Mexico City.– Taiwan is prone to earthquakes because it is near the convergence of two tectonic plates. However, it is also the source of 80 to 90 percent of the high-end chips needed for advanced applications such as smartphones and artificial intelligence.
Taiwan Semiconductor Manufacturing Company Limited, TSMC, is the main chip manufacturer contracted by Apple and Nvidia to manufacture their processors, suspended operations after the earthquake that shook the island in the last few hours.
According to the firm, it evacuated its employees from some of its plants in Hsinchu, southwest of Taipei.
The company has four factories, better known as Gigafabs, that produce 12-inch chip wafers, in addition to four facilities that produce 8-inch wafers and one that manufactures 6-inch wafers; all of them in Taiwan.
In the same country, it also adds affiliated companies such as TSMC Nanjing Company Limited, which produces 12-inch wafers, as well as two factories it owns responsible for 8-inch wafers.
Industry executives and U.S. government officials have long warned of the dangers of concentrating global production of advanced semiconductors on an island that, natural shocks aside, is considered a potential military hotspot. This became especially evident during the Covid era, which exacerbated global shortages of these vital components.
American authorities, aware of the threat posed to Taiwan by the mainland Chinese government, which considers the island a renegade province, have pressured American and Taiwanese companies – including TSMC – to diversify geographically.

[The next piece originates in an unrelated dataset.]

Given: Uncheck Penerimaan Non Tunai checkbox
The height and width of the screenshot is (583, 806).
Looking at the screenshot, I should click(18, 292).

But TSMC’s expansion projects underway in Japan and the US will take time to reach full speed, and US companies such as Micron Technology Inc. continue to maintain significant operations on the island.
Manufacturers affected after earthquake
“There is no damage to our critical tools, including all extreme ultraviolet lithography tools,” TSMC said in a statement. A small number of tools were damaged at some facilities, but the company is deploying all available resources to ensure a full recovery, he added.
United Microelectronics Corp., its smaller local rival, also stopped machinery at some plants and evacuated certain facilities at its Hsinchu and Tainan centers, it said in a statement.
Taiwanese companies, from TSMC to ASE Technology Holding Co., manufacture and assemble most of the semiconductors that go into devices ranging from iPhones to cars, in factories vulnerable to even the slightest tremors.
A single vibration can destroy entire batches of precision semiconductors. Shares of TSMC, which is publicly traded in the United States, rose 1.6 percent on Wednesday morning in New York, while those of UMC were little changed.
According to Bloomberg Intelligence analysts, strong demand for the company’s advanced node processes will cushion the potential financial effects of the quake, reflecting analysts’ general expectations of a limited impact.
Some of the island’s technology companies are still assessing the damage from the earthquake, which leveled dozens of buildings in its eastern part and killed at least nine people.
Meanwhile, Barclays analysts pointed out that any interruption in production threatens to disrupt a process that would involve suspending development for weeks, especially in the case of sophisticated semiconductors.
“Some of the high-end chips need uninterrupted operations in a vacuum state for a few weeks,” said analysts Bum Ki Son and Brian Tan. “The shutdown of operations in Taiwan’s northern industrial zones could mean that some high-end chips high-end in production could break down.
Micron said it is evaluating its operations and supply chain, but that all staff are safe following the recent earthquake.